## [Text shown]
★ ★ ★ ★ ★ ★ ★

Gun Duel in Durango is a 1957 American Western film directed by Sidney Salkow and starring George Montgomery.

It was originally known as The Last Gun in Durango.

Plot
Will Sabre, an outlaw, decides to reform and ride to a new territory to begin a new life. This angers the gang's leader, Jake Dunsten, who gives chase.

Will encounters a 10-year-old boy burying his father, killed in a covered-wagon attack. Dunsten's men ride up and shoot it out with Will, who uses the man's grave for cover.

Taking the boy, Robbie, with him to the town of Durango, an attempt is made by Will to start fresh. He calls himself Dan Tomlinson and finds a job in a bank. He renews an acquaintance with a former sweetheart, rancher Judy Ollivant, who believes his story that he is no longer an outlaw. Sheriff Howard is suspicious of the stranger, however, and sends a wire seeking information about the notorious Will Sabre, even though a Texas Rangers captain vouches for "Dan."

★ ★ ★ ★ ★ ★ ★

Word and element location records
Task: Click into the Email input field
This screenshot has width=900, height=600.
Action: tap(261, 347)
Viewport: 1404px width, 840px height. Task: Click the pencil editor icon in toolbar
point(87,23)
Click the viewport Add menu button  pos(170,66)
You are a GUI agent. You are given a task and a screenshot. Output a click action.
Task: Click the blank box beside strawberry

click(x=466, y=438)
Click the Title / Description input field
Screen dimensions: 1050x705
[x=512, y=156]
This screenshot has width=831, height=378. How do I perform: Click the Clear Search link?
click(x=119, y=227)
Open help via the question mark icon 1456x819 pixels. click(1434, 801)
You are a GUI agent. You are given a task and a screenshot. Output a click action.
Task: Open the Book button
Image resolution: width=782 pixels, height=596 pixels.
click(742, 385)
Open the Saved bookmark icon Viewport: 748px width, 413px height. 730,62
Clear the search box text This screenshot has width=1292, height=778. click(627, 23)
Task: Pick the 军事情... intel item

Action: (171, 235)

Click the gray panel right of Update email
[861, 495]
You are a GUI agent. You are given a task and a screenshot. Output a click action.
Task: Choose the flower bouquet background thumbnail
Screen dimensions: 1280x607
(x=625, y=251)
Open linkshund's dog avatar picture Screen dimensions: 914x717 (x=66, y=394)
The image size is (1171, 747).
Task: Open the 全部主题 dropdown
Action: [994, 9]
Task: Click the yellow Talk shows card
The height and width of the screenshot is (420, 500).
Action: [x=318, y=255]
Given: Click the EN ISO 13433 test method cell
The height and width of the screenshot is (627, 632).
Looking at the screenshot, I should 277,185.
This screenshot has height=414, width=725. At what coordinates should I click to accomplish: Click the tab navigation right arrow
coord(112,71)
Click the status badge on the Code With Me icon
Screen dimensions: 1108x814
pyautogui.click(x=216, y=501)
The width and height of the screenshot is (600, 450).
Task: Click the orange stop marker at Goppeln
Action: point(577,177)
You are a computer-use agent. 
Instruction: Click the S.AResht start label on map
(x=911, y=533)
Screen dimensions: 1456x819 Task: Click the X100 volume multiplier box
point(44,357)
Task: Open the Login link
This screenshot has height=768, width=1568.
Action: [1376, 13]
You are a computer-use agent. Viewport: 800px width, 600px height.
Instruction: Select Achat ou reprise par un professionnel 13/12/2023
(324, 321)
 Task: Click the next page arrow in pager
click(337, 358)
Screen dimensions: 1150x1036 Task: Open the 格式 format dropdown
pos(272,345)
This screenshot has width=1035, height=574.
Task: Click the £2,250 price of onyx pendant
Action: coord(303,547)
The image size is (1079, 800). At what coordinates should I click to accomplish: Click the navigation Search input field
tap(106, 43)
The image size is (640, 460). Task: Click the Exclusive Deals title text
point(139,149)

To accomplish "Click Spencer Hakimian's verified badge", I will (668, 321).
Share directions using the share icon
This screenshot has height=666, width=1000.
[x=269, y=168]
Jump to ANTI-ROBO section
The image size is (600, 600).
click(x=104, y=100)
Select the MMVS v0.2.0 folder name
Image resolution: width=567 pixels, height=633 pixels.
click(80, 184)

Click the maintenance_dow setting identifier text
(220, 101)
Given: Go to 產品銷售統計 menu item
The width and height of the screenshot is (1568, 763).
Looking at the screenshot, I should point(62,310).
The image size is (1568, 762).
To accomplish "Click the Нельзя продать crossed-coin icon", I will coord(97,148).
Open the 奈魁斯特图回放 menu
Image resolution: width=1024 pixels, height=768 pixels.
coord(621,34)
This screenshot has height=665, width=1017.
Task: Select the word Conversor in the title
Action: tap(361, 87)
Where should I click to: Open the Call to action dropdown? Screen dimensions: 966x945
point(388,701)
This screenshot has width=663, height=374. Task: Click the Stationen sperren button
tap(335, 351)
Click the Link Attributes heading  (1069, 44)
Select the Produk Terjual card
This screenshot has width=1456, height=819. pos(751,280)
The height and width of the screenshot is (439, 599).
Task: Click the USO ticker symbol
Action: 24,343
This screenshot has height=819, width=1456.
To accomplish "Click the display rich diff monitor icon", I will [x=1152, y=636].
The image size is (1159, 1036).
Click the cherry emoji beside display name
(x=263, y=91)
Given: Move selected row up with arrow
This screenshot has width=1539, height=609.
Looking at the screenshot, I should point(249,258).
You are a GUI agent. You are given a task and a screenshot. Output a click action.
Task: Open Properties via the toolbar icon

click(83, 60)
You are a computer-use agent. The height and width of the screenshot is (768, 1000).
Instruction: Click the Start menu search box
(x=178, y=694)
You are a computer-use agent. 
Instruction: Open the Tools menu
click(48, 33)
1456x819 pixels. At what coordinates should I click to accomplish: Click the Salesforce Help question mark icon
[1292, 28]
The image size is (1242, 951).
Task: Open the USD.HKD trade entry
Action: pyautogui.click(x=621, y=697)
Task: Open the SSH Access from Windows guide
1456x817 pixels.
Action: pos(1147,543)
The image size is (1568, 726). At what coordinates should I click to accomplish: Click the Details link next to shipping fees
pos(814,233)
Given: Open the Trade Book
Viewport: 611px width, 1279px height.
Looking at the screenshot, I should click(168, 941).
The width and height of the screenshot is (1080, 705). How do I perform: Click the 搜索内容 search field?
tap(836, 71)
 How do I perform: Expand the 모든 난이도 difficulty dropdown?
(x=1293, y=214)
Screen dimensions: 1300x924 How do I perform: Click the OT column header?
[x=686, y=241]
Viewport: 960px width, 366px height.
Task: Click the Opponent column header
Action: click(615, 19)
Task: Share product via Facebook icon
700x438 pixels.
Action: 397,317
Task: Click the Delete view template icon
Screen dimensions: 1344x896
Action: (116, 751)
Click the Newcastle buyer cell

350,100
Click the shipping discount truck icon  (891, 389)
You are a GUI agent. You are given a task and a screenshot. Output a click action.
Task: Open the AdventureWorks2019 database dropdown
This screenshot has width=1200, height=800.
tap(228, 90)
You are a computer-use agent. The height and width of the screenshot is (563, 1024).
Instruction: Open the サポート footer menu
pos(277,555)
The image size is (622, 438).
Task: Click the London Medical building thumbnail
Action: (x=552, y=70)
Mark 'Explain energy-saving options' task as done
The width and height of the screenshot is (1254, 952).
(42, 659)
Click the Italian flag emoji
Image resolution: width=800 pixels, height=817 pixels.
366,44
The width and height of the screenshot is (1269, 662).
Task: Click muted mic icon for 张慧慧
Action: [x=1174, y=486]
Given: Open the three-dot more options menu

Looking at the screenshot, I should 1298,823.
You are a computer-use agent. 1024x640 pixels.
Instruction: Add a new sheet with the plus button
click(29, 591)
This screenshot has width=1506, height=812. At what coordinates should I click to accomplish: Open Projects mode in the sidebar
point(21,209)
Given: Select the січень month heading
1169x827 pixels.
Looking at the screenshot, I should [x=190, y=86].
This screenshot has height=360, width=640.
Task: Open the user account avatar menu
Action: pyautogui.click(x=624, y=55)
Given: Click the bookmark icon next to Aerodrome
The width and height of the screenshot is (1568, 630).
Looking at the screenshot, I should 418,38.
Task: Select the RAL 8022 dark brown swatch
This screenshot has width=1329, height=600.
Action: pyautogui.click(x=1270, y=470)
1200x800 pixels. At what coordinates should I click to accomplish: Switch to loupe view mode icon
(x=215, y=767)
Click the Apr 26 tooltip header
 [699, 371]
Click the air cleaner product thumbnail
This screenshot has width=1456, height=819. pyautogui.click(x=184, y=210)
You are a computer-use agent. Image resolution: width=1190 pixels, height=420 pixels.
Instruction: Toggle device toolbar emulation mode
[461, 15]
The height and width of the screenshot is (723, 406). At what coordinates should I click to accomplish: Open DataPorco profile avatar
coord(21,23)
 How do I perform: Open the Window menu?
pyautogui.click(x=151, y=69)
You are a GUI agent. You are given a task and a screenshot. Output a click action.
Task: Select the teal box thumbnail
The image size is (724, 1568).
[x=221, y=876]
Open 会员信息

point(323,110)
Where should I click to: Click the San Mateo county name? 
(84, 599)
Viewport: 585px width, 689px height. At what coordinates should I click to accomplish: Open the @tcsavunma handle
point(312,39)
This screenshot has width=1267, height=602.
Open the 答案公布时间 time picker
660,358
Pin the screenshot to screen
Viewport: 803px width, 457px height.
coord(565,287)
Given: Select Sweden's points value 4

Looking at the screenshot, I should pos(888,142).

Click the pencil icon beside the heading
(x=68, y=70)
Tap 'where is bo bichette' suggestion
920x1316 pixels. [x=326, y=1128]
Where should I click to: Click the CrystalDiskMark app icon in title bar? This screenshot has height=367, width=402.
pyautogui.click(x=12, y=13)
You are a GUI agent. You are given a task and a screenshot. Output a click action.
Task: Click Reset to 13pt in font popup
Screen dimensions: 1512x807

★ ★ ★ ★ ★ ★ ★

## [Task brief]
Based on the film summary, decide whether each statement below agrees with it, answering yes or no and quoting the deciding words. 1. The film was once known by a different title. 2. In Durango, Will takes a job on a ranch. 3. Sheriff Howard accepts the newcomer without doubt.

## [Exercise solution]
1. Yes: "It was originally known as The Last Gun in Durango."
2. No: "He calls himself Dan Tomlinson and finds a job in a bank."
3. No: "Sheriff Howard is suspicious of the stranger, however"